Beyond raw materials, Ho highlighted that higher operating expenses continue contributing to escalating project costs. These include stricter enforcement on overloaded lorries and other compliance measures that developers must factor into their budgets.
The combination of these factors creates a challenging environment where developers must absorb increased costs while remaining competitive in a price-sensitive market.
The cautious approach to pricing reflects the current state of Malaysia’s property market, where affordability and financing accessibility remain critical factors influencing purchasing decisions.
Developers are keenly aware that aggressive price increases could dampen already moderate buyer demand, particularly as financing conditions and household incomes continue to affect homeownership rates.
The CEO Series 2026, organised by Rehda Institute, is expected to serve as a major platform for industry leaders to evaluate government policy signals and formulate more sustainable business strategies throughout the year.
According to Rehda Institute materials, the conference brings together more than 350 key senior stakeholder attendees from both government and private sectors.
During the pre-launch media session, Ho also emphasised the need for strategic investment in infrastructure and technology to maintain Malaysia’s ecosystem competitiveness.

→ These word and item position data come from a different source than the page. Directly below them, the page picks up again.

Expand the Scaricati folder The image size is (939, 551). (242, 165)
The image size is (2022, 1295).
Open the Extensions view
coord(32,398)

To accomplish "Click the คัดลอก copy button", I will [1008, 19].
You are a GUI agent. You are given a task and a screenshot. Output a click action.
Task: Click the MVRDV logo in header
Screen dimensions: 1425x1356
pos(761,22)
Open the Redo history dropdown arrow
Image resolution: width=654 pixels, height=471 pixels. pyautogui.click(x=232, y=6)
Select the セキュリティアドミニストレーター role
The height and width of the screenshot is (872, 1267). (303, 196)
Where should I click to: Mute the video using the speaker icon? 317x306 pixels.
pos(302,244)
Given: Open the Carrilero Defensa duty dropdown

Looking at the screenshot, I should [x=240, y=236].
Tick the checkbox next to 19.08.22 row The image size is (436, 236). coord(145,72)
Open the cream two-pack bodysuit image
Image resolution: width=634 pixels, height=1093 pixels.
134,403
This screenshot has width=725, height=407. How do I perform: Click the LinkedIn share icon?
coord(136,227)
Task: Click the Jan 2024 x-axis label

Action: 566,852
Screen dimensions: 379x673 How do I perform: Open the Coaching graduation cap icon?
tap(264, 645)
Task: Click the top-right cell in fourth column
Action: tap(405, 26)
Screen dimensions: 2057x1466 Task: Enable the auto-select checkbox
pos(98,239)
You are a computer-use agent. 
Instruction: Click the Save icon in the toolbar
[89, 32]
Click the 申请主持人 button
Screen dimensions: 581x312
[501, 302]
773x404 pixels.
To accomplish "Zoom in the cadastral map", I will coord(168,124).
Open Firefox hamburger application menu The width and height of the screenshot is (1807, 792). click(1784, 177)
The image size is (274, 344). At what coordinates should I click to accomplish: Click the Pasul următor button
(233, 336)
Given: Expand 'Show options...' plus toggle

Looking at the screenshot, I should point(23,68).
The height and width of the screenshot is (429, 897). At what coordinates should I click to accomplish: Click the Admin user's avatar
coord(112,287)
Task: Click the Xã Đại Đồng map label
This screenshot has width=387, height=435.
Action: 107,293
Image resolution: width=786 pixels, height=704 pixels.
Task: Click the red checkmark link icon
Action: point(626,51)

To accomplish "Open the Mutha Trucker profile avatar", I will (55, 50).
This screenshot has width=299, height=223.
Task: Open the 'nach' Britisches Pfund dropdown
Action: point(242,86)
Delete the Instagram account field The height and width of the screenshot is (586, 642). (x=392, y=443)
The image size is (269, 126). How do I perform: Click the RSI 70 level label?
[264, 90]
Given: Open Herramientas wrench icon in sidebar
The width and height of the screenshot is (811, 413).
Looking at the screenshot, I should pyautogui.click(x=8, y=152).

“The ability to adapt quickly requires investment in human resource development through training and lifelong learning to ensure industry resilience in facing dynamic market trends,” he stated.
The conference will also witness the launch of the Rehda Institute Youth Initiative (RIYI), a corporate mentorship programme designed to bridge the gap between academic learning and the realities of the construction and property industries for selected university students.
The programme will be launched by Transport Minister Anthony Loke Siew Fook.
The property sector’s pricing outlook comes amid several government initiatives aimed at managing construction costs and supporting industry players.
In his 2026 New Year Address, Prime Minister Anwar announced that the government has allocated RM2.4 billion for small projects involving G1 to G4 contractors, with instructions for immediate implementation at state and district levels.
The government has also granted construction material traders the flexibility to issue consolidated e-invoices for transactions exceeding RM10,000, easing compliance requirements.
Additionally, businesses with annual revenue below RM1 million have been fully exempted from e-invoicing requirements, while companies with turnover between RM1 million and RM5 million received a one-year extension for mandatory implementation.
Ho’s forecast of one to two percent price growth suggests a stable but cautious property market in 2026, with developers prioritising sustainable business practices over aggressive expansion.
The emphasis on cost discipline, combined with government efforts to manage construction material prices, indicates a collaborative approach between the public and private sectors to maintain housing affordability while supporting industry viability.
As Malaysia’s property sector navigates these challenges, the balance between profitability, affordability, and market sustainability will remain a key focus for developers throughout the year.